The article defines the content and meaning of E. Ehrlich's concept of «living law» from the point of view of the specifics of social relations in the globalized world. According to the author, adhering to EhrlidVs theory of «living law», the study of law exclusively as a written, static phenomenon, limited by law, significantly narrows its scope. In this regard, social relations, their dynamics, social practice, the emergence of new needs, mechanisms for the protection of interests, and other social transformations should be recognized as a social source of law formation. living law ehrlich legal
It was established that, according to E. Ehrlich's concept, the phenomena of society's law are «state law», «law of lawyers», «law of social unions».
The interpretation of E. Ehrlich's concept of «living law» should not contrast it with official law. Positive state law does not exclude the possibility of acquiring social effectiveness and obtaining the status of «living law». Within the framework of the sociological understanding of law, it is noted that the state, refraining from interfering in certain fields, should delegate the freedom of self-regulation to the unions, since the state is one of the types of social unions. According to the law of the state, the role of defender of the established system should remain first of all.

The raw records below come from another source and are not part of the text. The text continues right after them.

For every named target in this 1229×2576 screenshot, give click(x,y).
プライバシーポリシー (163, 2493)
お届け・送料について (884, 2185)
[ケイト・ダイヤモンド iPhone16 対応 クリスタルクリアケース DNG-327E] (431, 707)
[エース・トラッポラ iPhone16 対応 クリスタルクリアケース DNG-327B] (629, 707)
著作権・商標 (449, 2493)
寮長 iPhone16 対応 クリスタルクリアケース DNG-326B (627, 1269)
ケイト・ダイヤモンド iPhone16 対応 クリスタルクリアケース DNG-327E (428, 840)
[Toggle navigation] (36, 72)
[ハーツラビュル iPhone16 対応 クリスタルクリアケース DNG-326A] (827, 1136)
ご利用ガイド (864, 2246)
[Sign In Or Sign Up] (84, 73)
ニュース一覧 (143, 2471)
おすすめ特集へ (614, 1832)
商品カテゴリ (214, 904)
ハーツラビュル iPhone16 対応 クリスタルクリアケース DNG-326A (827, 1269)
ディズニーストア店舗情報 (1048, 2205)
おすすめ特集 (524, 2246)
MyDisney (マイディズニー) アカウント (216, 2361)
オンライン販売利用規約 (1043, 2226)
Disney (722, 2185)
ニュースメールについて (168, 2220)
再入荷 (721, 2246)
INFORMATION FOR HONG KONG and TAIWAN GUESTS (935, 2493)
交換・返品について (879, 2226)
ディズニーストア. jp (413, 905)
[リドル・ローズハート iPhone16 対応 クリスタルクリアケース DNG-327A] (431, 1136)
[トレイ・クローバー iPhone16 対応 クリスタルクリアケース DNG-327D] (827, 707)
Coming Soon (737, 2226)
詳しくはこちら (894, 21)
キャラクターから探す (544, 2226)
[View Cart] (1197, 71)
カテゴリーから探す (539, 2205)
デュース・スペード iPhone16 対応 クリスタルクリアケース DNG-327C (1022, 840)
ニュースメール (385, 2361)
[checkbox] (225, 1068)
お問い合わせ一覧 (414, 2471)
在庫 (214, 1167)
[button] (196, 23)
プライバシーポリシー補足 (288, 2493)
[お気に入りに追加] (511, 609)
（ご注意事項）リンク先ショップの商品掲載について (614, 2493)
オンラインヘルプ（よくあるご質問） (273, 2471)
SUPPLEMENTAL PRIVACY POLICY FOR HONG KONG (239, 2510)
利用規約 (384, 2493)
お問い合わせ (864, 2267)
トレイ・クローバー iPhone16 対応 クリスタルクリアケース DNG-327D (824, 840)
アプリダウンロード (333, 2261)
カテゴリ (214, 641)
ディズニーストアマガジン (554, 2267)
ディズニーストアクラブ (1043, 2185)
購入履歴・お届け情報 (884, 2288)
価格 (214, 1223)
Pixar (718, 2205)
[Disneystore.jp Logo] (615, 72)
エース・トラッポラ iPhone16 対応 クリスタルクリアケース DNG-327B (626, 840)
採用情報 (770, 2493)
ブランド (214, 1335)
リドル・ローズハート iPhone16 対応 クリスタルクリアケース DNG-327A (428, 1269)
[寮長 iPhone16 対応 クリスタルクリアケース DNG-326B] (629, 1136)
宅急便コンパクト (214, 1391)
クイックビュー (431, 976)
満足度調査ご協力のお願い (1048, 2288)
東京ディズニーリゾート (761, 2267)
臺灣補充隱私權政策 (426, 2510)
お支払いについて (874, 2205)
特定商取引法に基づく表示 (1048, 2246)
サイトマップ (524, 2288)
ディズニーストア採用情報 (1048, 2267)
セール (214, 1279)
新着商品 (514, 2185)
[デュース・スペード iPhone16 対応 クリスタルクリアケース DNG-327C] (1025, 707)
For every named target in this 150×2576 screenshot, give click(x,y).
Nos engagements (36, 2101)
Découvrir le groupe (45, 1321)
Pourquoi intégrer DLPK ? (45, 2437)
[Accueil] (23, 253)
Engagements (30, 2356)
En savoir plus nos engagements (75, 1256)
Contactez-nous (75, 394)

It has been established that Ehrlich's legal understanding of the phenomenon of «law of lawyers» involves an agreement between the content of the norm and the content of a specific case, that is, the ability to endow the norm with the content and features that could fully ensure the regulation of a specific case. «Law of lawyers» is a creative activity, the essence of which boils down to the formulation of norms-decisions that directly follow from the essence of social relations. In today's globalized world, this phenomenon has an analogue in the legal activism of international judicial institutions.
It is emphasized that the effectiveness of law from the point of view of its social action directly depends on the actions of individual social unions. Every social order contains elements of coercion (these are norms of custom, morality, religion, tact, decency) that ensure the subjugation of the individuals of the union without limited their freedom of action. According to the author, a parallel of such ideas can be found in the dynamics and transformations of social relations in the modern globalized world.
Key words: sociology law, the concept of «living law», E. Ehrlich, the law of social unions, the law of lawyers, state law, social order, legal order.
Анотація
Щербанюк О.В., Маник А.З. Концепція «живого права» Е. Ерліха з точки зору специфіки суспільних відносин у глобалізованому світі.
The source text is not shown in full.